About this exercise: Exactly as they appear, print the line with "Task: Choose Duplicate" and each line after it through the end of the entries below; leave out pictures.

[Stored items]
^^^^^^^^^^^^^^^^

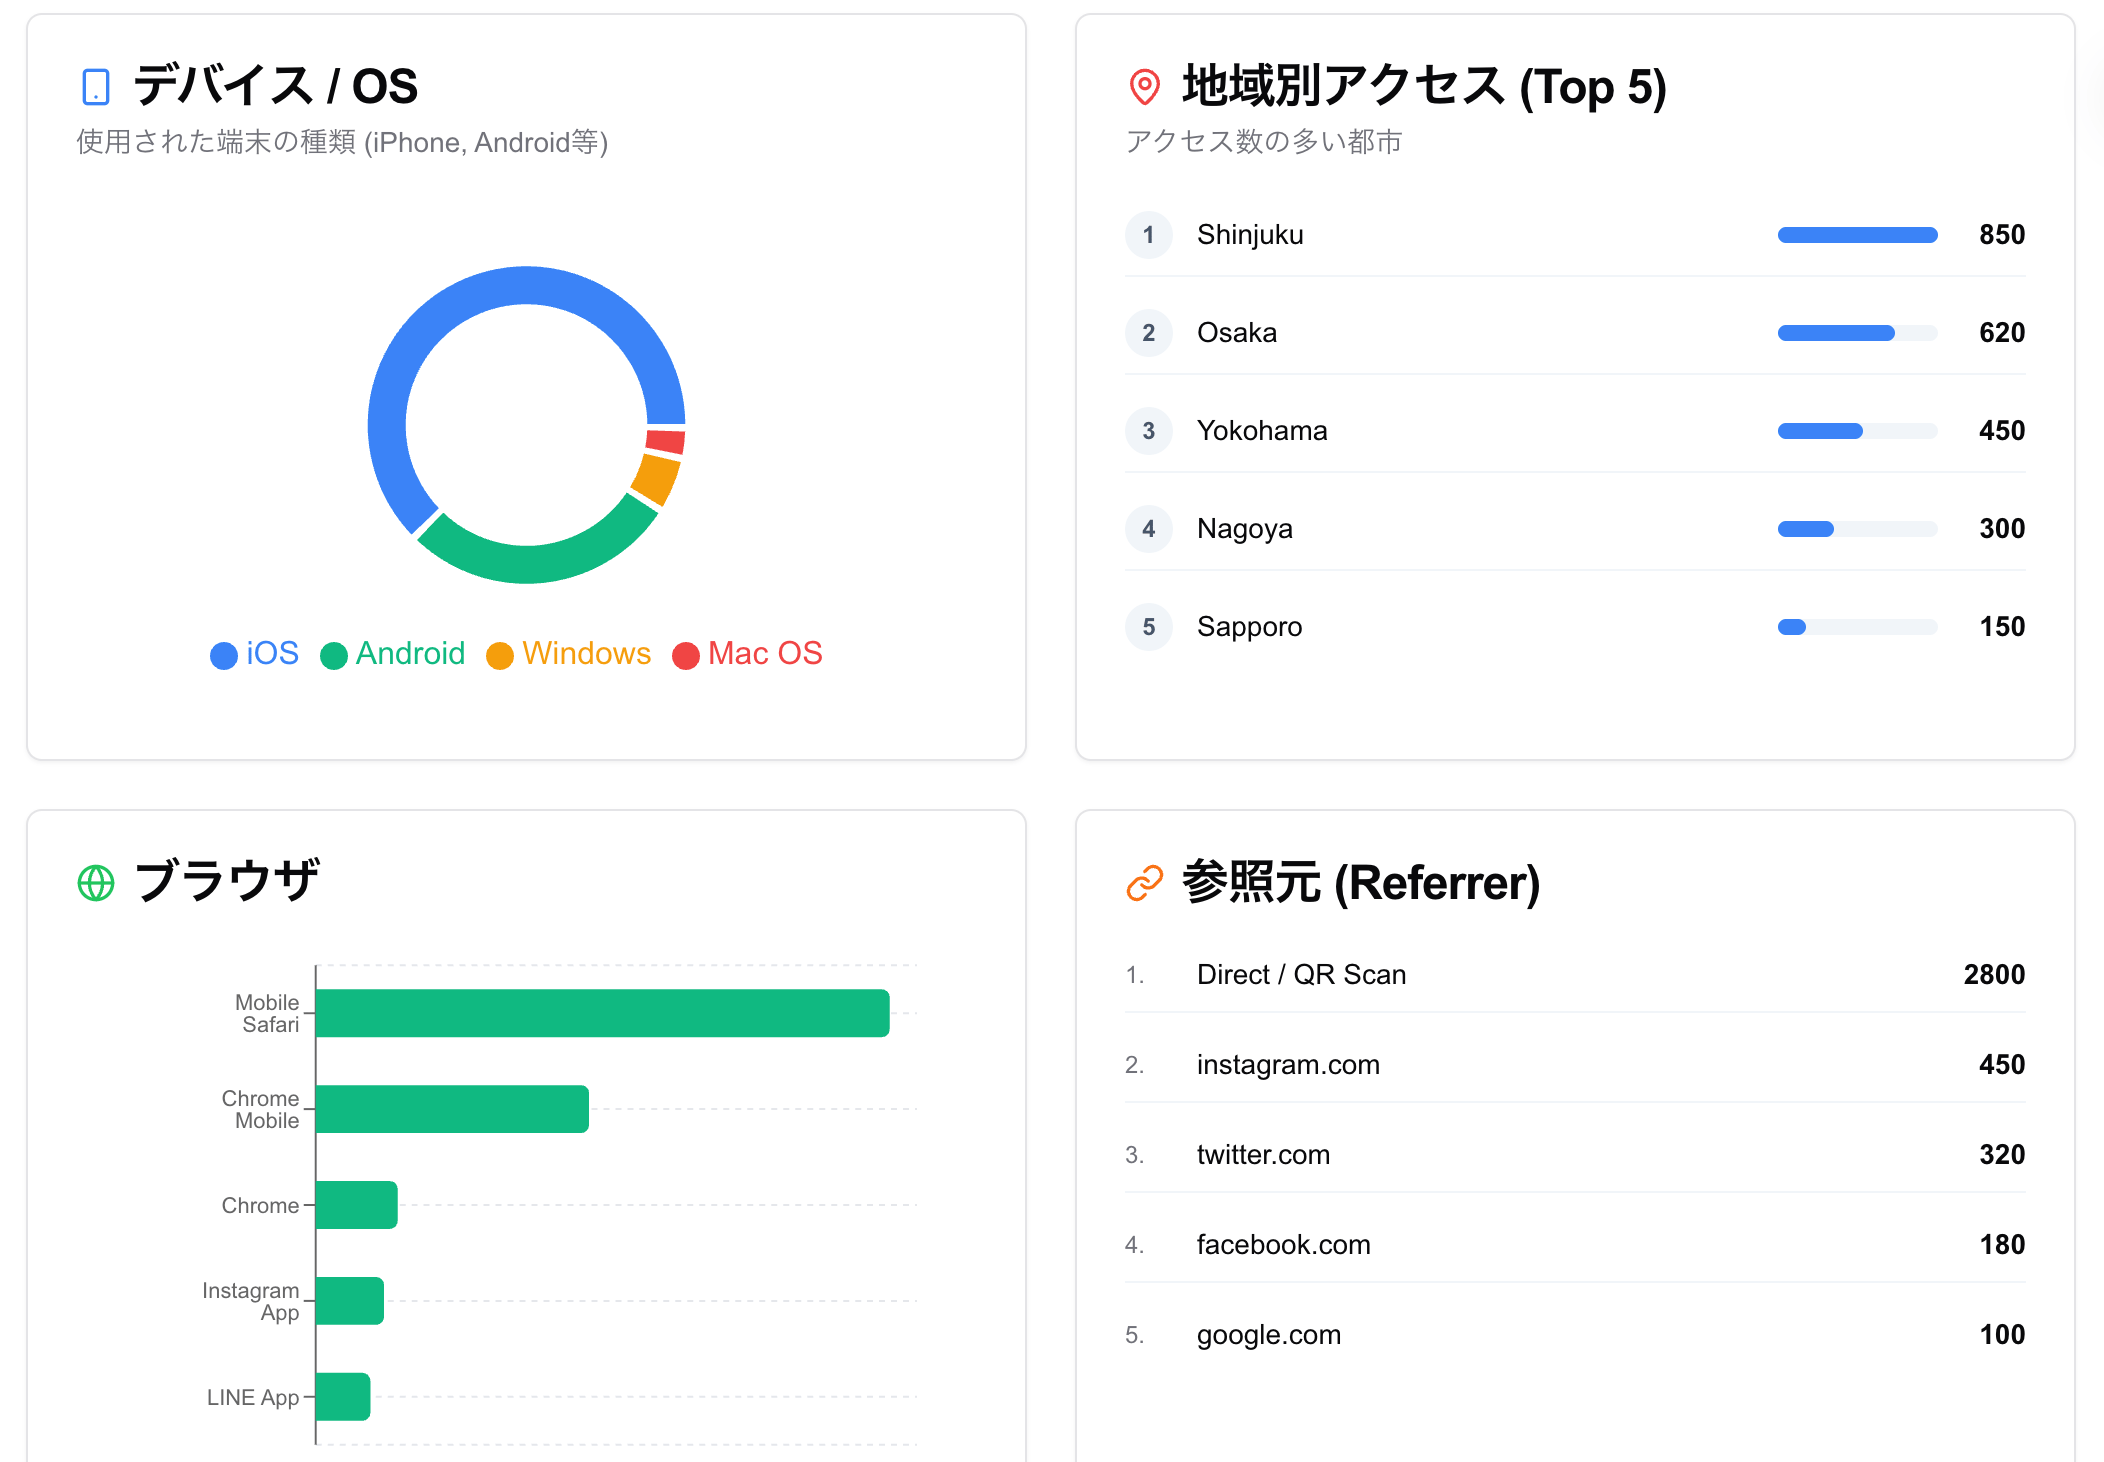Click the rank 5 badge for Sapporo
The width and height of the screenshot is (2104, 1462).
pos(1148,627)
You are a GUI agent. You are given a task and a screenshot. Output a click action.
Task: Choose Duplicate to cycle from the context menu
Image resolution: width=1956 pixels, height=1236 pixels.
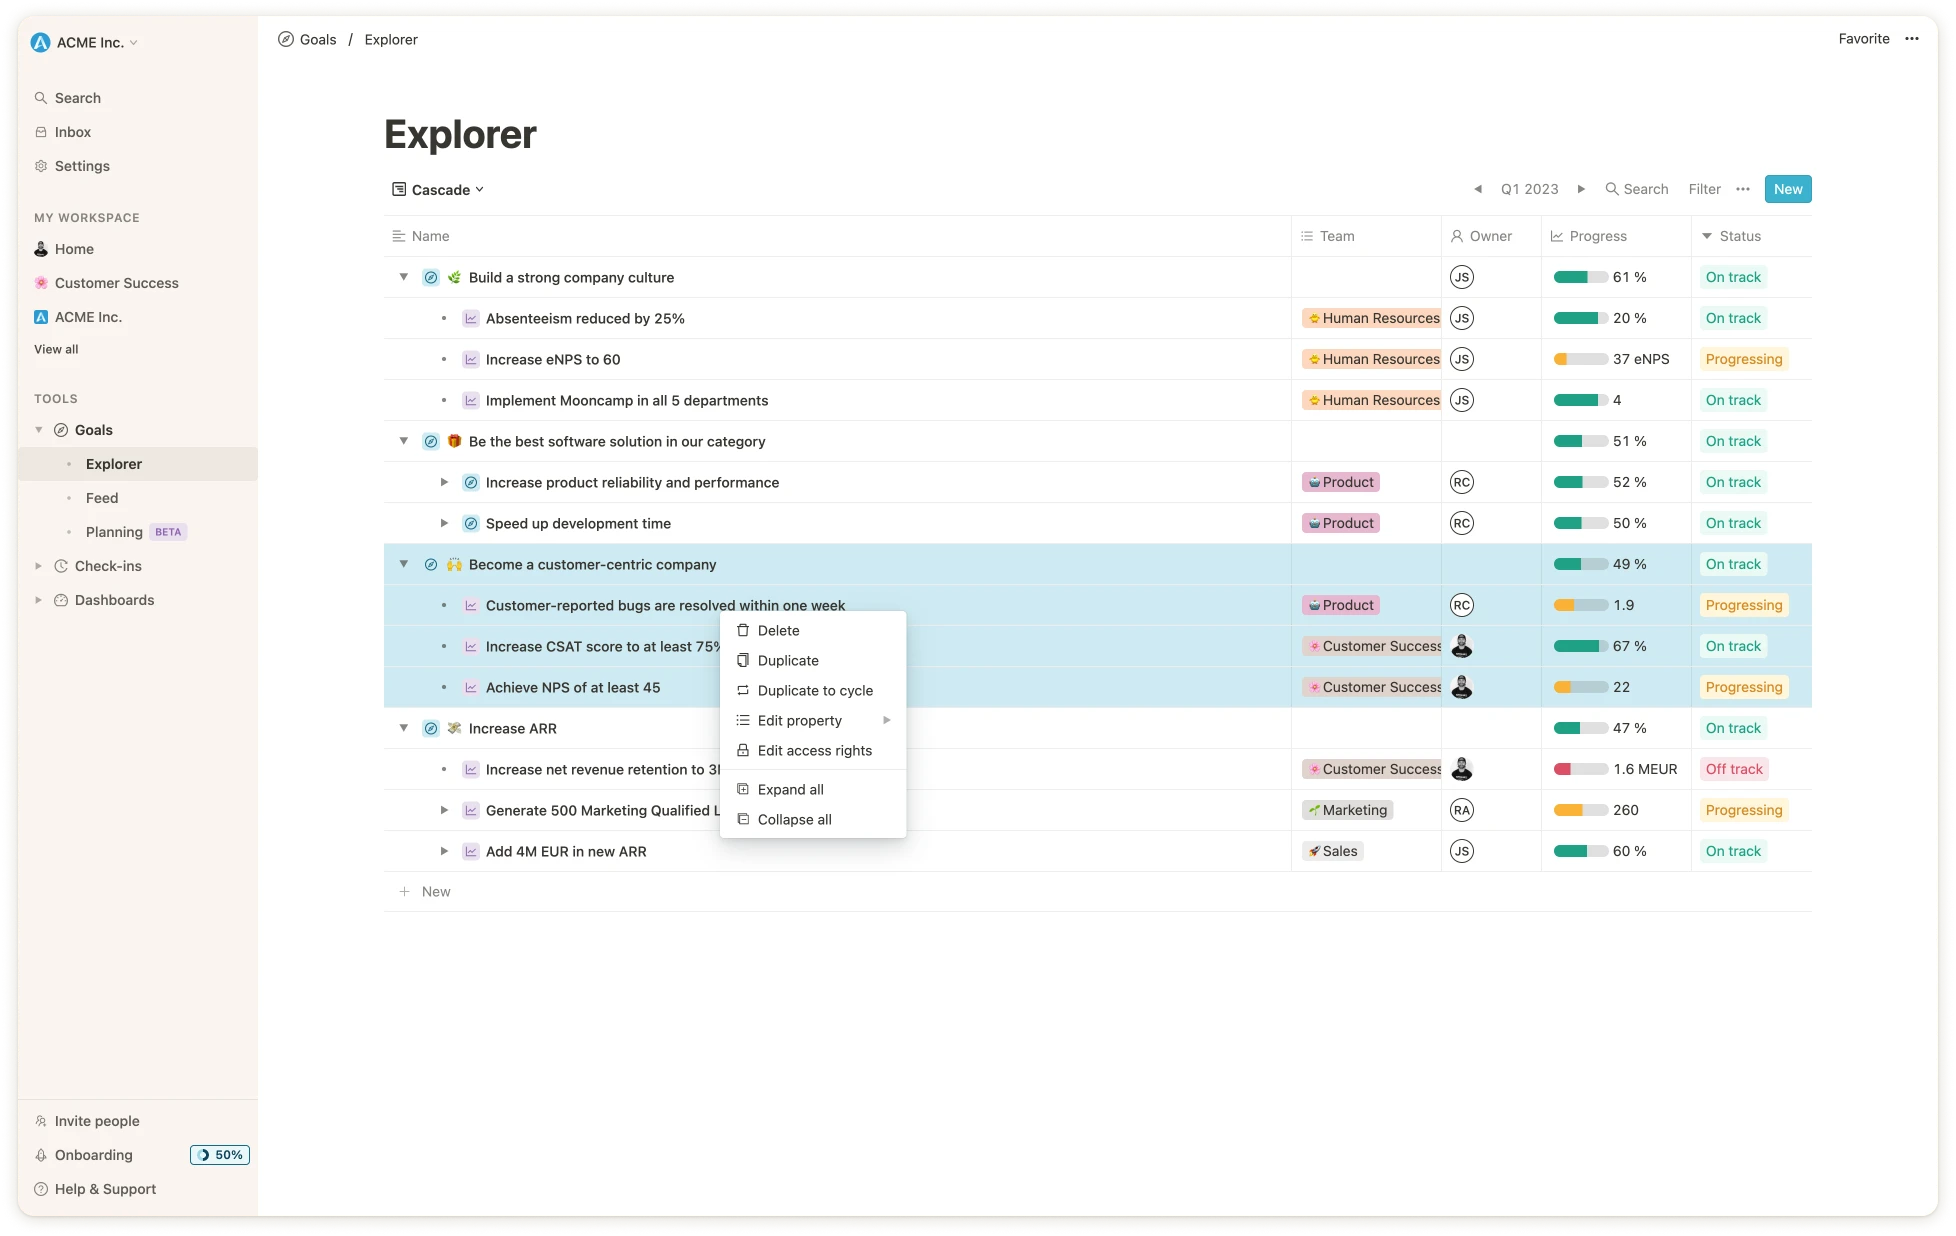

^^^^^^^^^^^^^^^^

Response for this exercise:
Task: Choose Duplicate to cycle from the context menu
Image resolution: width=1956 pixels, height=1236 pixels.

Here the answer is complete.